Supervisors just passed a budget that adds 25 cents per hundred dollars of assessed value.
The county says the first year tax boost would be about 18 dollars a year for a house worth $153,000 and drop in years that follow.
Pima County collects property taxes whether your property is inside the unincorporated county or inside city limits. So the money collected cannot be limited just to unincorporated county roads. Cities will get a share too.
Instead of the original plan that let supervisors decide which roads get repairs in their districts, some supervisors wanted a county wide advisory board.
Supervisors Ally Miller and Steve Christy wanted to keep the last word for their districts, Richard Elias worried road repairs would be political favors.
He said, “I'm sorry but the days of that kind of pork barrel decision making is gone. Supervisors shouldn't sit here and pontificate on where that money's going to be spent without having a realistic process that involves citizens, that involves intelligent discussion that is not just at a Supervisor's whim over what roads are going to be improved."
Steve Christy said, “I don't know how the discussion devolved into pork and to whims and….
Elias interrupted Christy.
Christy: "Could I please speak?"
Elias: I'm just telling you..."
Christy: And to people of certain positions in the community.”
Christy said he just wanted to stay with the original plan and feels Supervisors are close enough to their constituents to be the best judges of where to apply road repair money.
But he and Miller lost a three to two vote. The advisory committee will recommend repairs, but the entire board of supervisors will decide which roads get repairs.

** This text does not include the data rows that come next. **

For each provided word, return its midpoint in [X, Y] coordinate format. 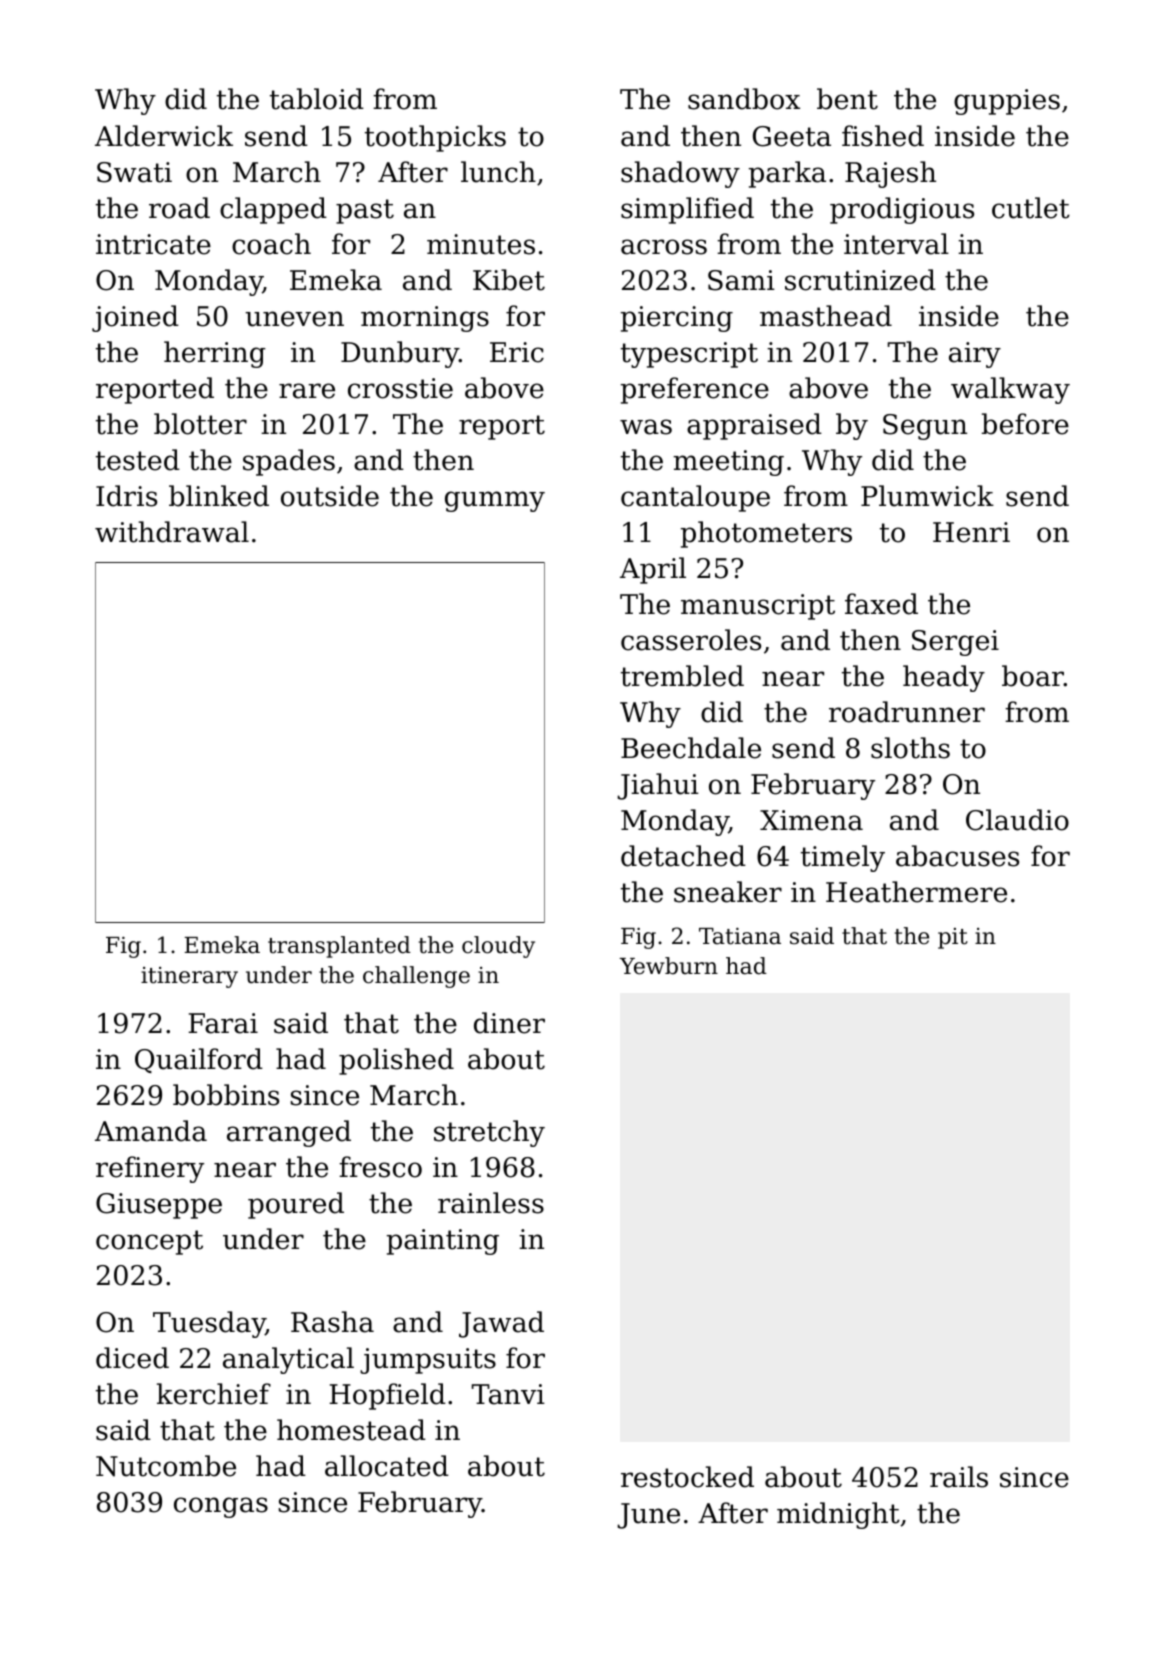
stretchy [489, 1133]
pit [953, 938]
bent [847, 99]
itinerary [189, 977]
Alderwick [164, 136]
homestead [351, 1430]
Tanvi [508, 1394]
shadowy [680, 174]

Supervisors are thinking about switching to a sales tax to raise money for roads.
They decided to spend a year asking the public whether it should use sales tax to help pay for the roads.
To help improve roads Pima County Supervisors are thinking about asking you to spend an extra half cent for every dollar you spend. But people who live in the unincorporated county are already spending more than six cents per dollar when you consider state sales tax and tax for the Regional Transportation Authority. Other jurisdictions, other cities stack on even more sales tax. The City of Tucson would end up with a total tax bill of about nine-point-one cents per dollar.

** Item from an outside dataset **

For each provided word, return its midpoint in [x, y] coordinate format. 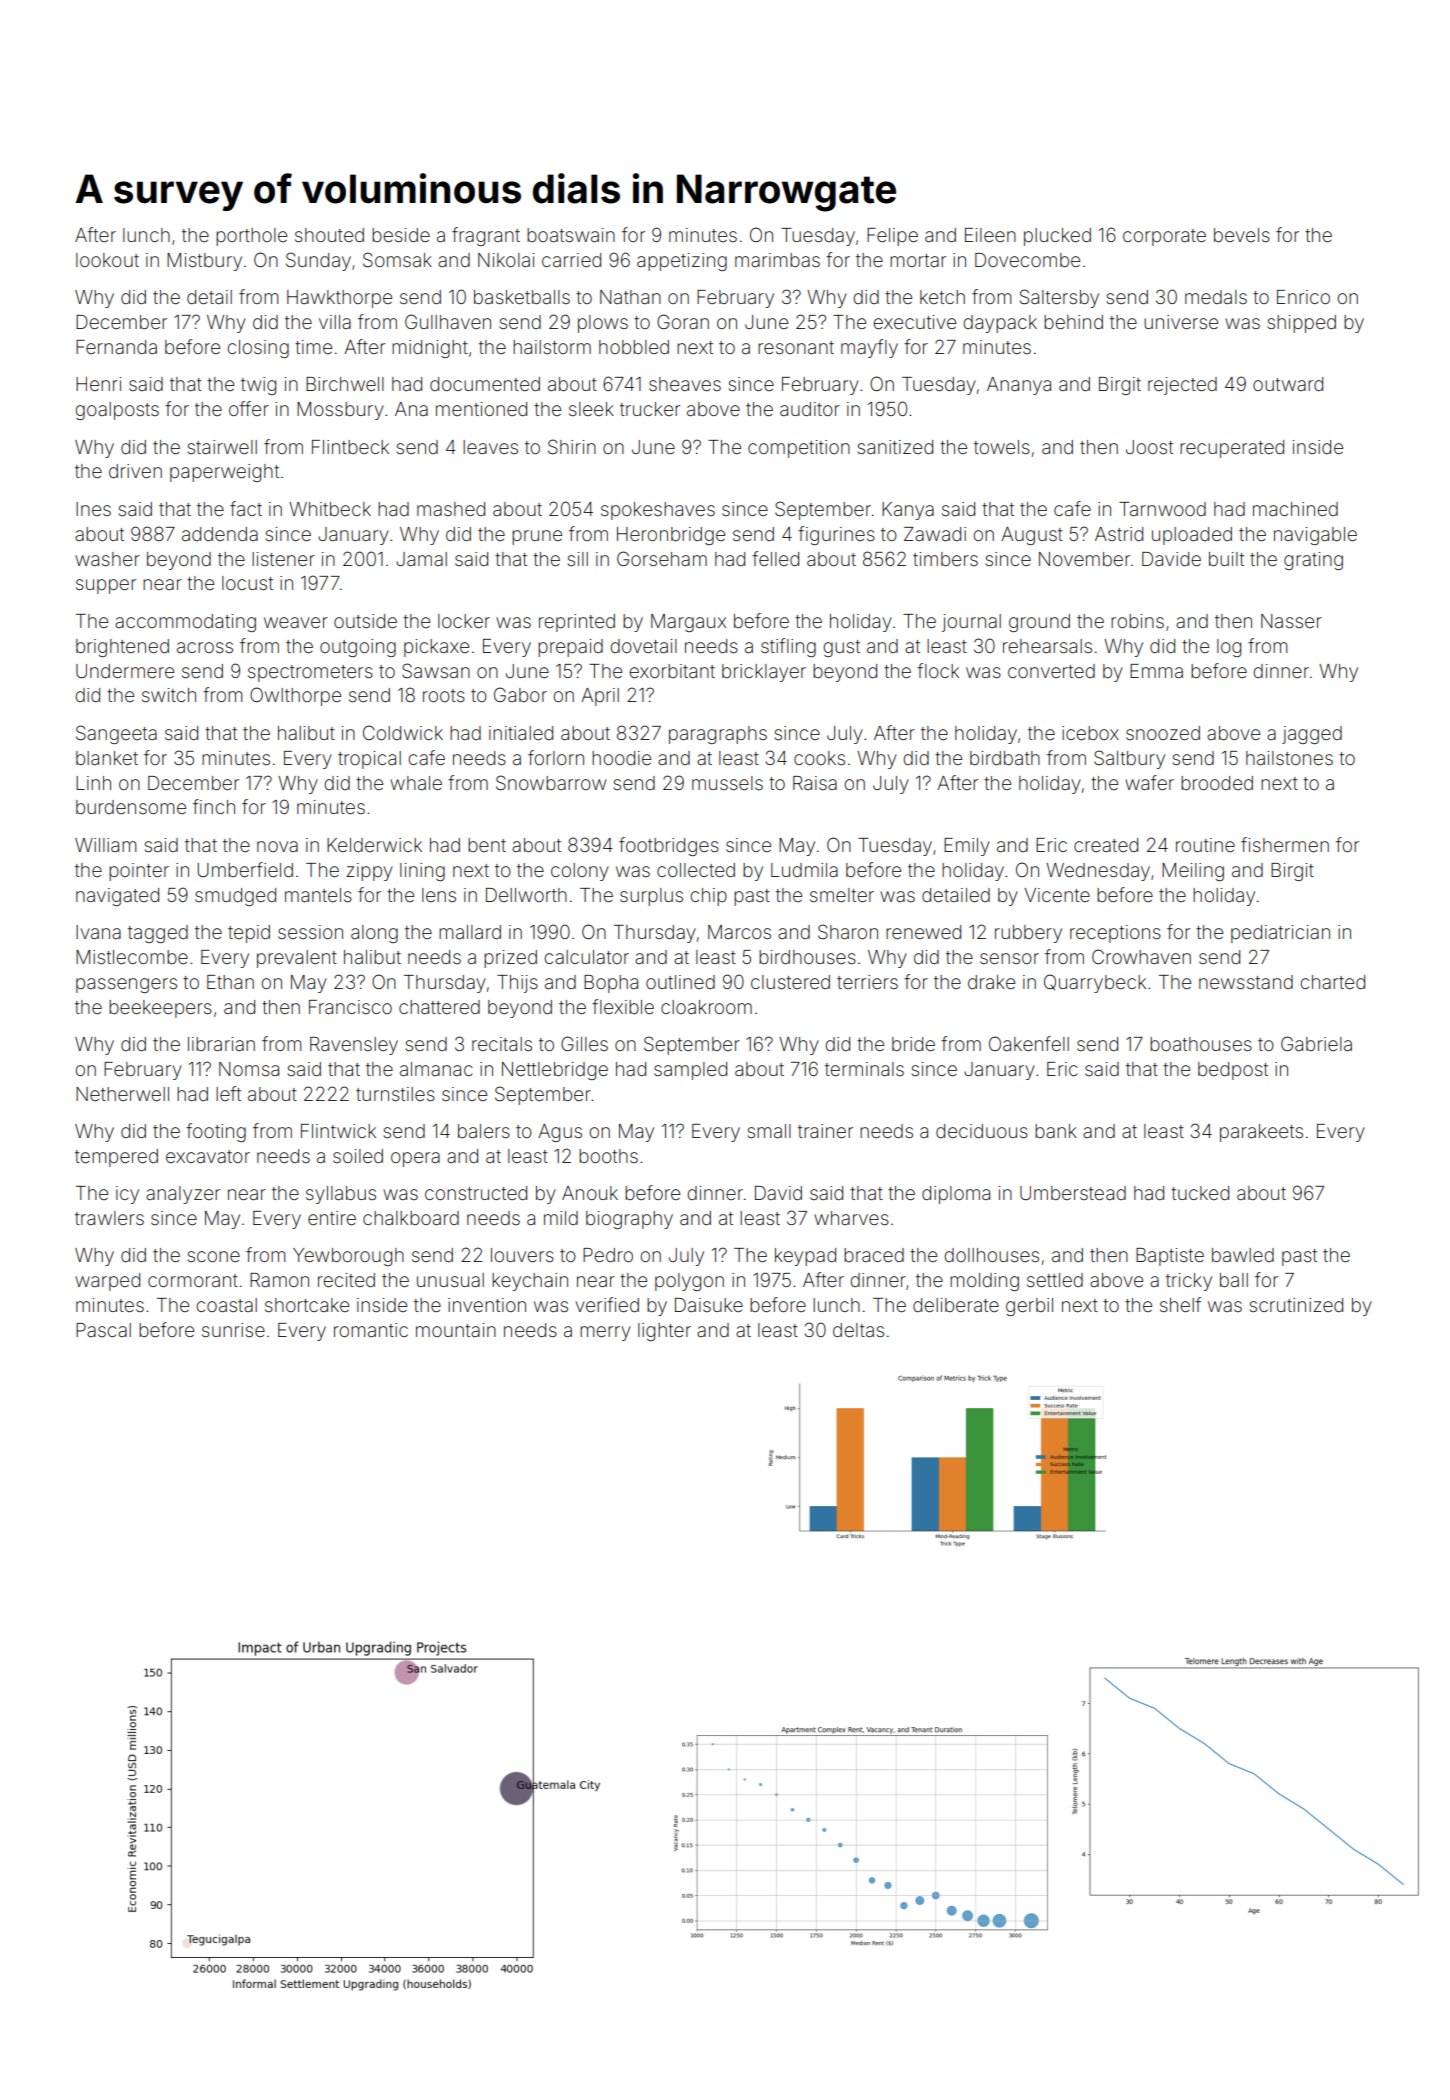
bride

Sales tax would probably raise more money and tap into tourist dollars but it's often rapped as harder on the poor because they pay a bigger share of their income on everyday expenses.

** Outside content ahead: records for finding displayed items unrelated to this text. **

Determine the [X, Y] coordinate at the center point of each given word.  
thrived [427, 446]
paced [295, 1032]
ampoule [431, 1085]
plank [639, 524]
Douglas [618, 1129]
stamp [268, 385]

Supervisor Richard Elias says, “District 5 has some very tough neighborhoods. Sales taxes are regressive in nature. They impact the poor far greater than they do people who are affluent. That makes me very uncomfortable."
But Elias says the county should at least look into diversifying how it covers its' costs.
Supervisor Ramon Valadez says nobody likes raising taxes but the county's running out of options.
"When options are presented and all we say is 'no' does the problem go away?"
So supervisors voted unanimously to ask what voters think and decide in time for next year's budget whether to impose a sales tax.